▶ Given records:
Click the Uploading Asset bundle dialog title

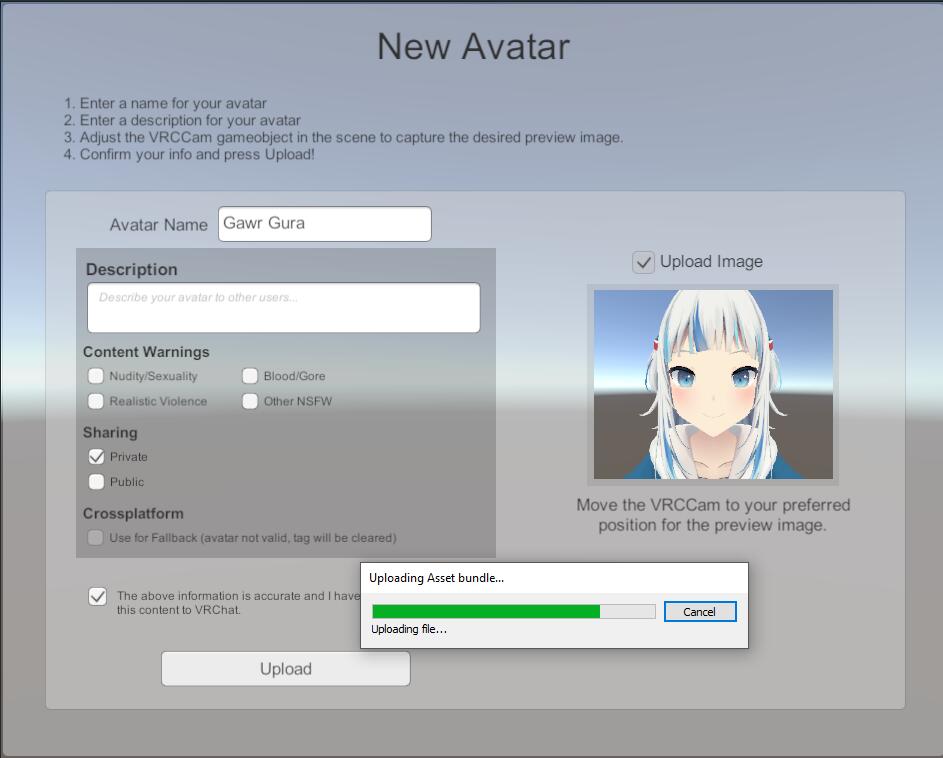[x=437, y=578]
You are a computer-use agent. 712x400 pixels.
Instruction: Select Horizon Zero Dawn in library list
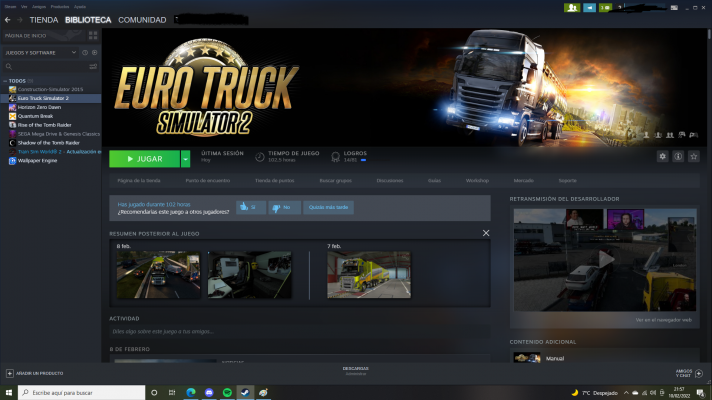[x=42, y=107]
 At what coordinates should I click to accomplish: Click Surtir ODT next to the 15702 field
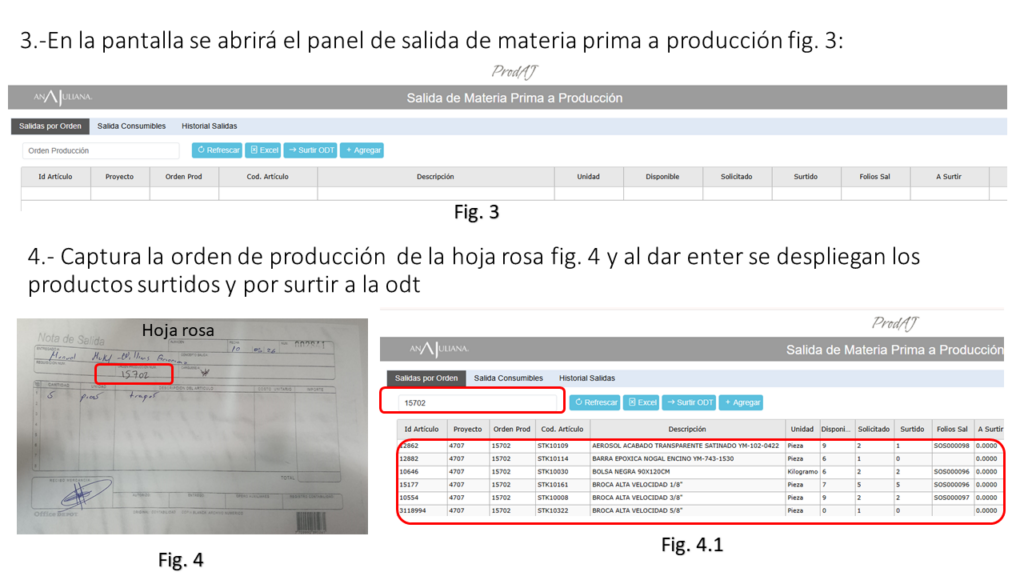click(x=689, y=402)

▶ Work request: Please retype the data exactly, but do not carry over any picture.

▶ Output below:
Click the Uploading Asset bundle dialog title

[x=437, y=578]
You are a computer-use agent. 712x400 pixels.
Instruction: Select Horizon Zero Dawn in library list
[x=42, y=107]
 At what coordinates should I click to accomplish: Click Surtir ODT next to the 15702 field
click(x=689, y=402)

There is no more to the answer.